_TASK GOAL_
Reproduce word for word the part of the microwave detection forum thread below, starting at "140 GHz is indeed" and ending at "from diffusive walls.".

CP should ideally respond equally to linear signals at any angle. But nothing is perfectly perfect.

Good luck.
 
well, I would use a circular polarized antenna (probably in round waveguide), then convert it back to single mode waveguide, and then hang a schottky diode detector across the E field direction. Schottky diodes are pretty fast, if loaded with a resistive load on the bias port.


Maguffin Microwave wireless design consulting
 
Hi there,

Thank you for your answers!
140 GHz is indeed a rare frequency. For microwave experts it's rather small a wavelength, and for optics people: it's just too far in the infrared! We are using it to heat electrons in plasma (ECRH).

The problem I have is that I wish to measure incoming power regardless of polarization, I should have mentioned that before.
In most microwave applications you focus in either circular or linear polarizations to narrow down on your signal, but I simply need the detector to measure any polarization after several reflections from diffusive walls.

biff44: Say I use the scalar feedhorn (or the conical horn) in , and I use the "POL" and "WAC" a circular to linear polarization adapter (same site).

_DATASET CONTENT_
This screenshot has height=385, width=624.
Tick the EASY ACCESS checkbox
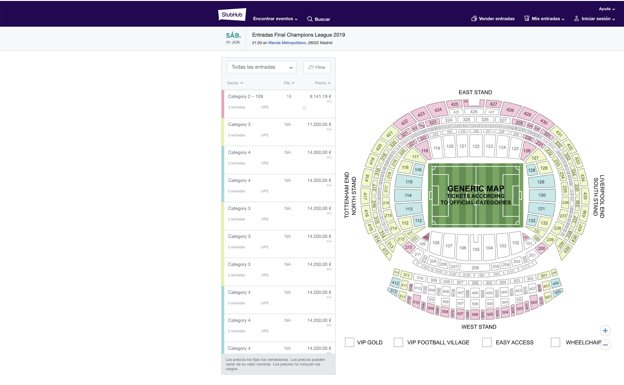487,342
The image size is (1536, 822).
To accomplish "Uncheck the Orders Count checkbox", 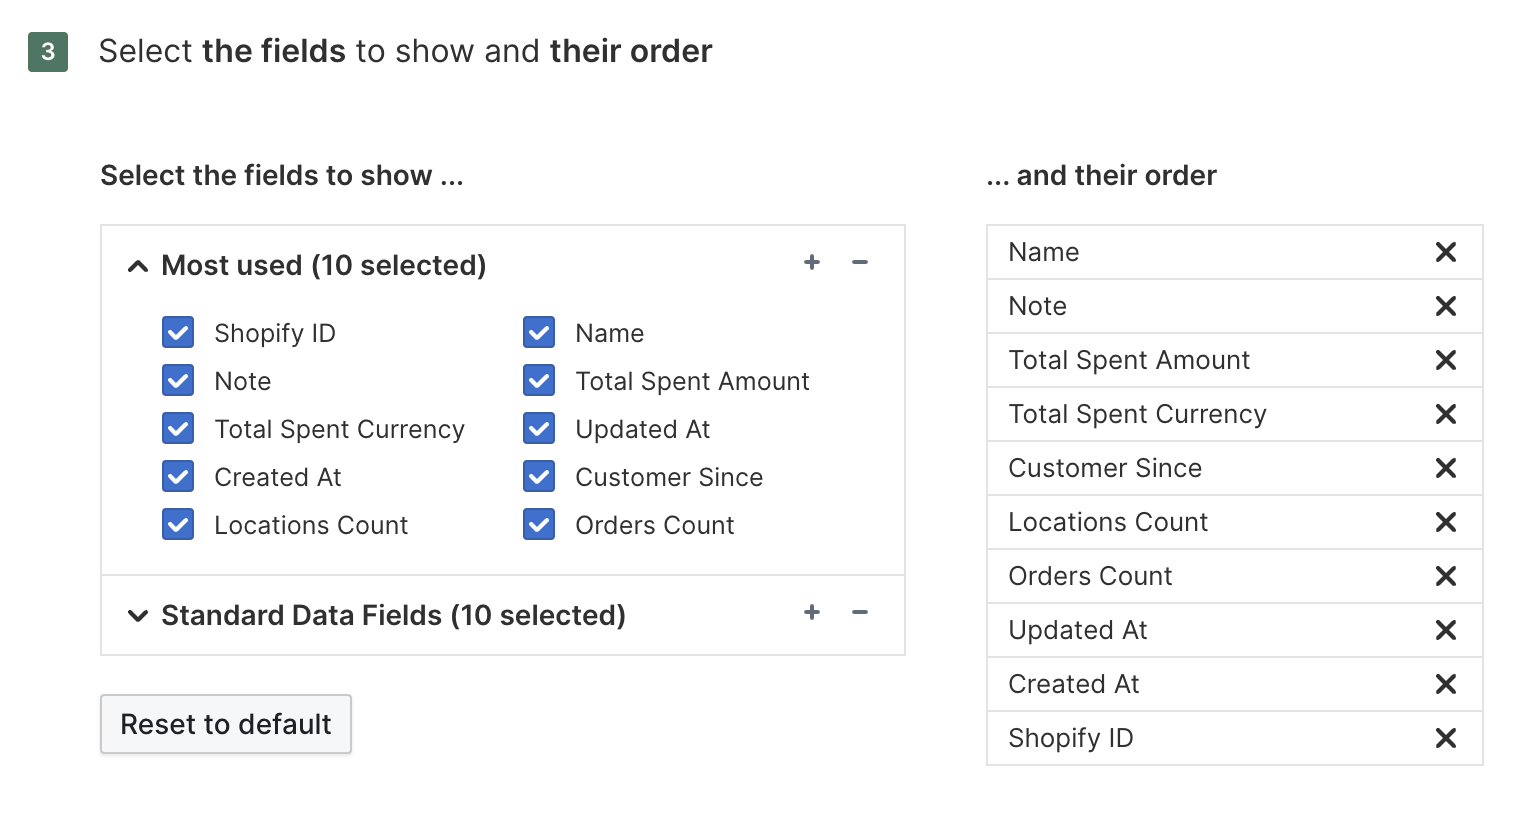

_COMPLETE OUTPUT_
140 GHz is indeed a rare frequency. For microwave experts it's rather small a wavelength, and for optics people: it's just too far in the infrared! We are using it to heat electrons in plasma (ECRH).

The problem I have is that I wish to measure incoming power regardless of polarization, I should have mentioned that before.
In most microwave applications you focus in either circular or linear polarizations to narrow down on your signal, but I simply need the detector to measure any polarization after several reflections from diffusive walls.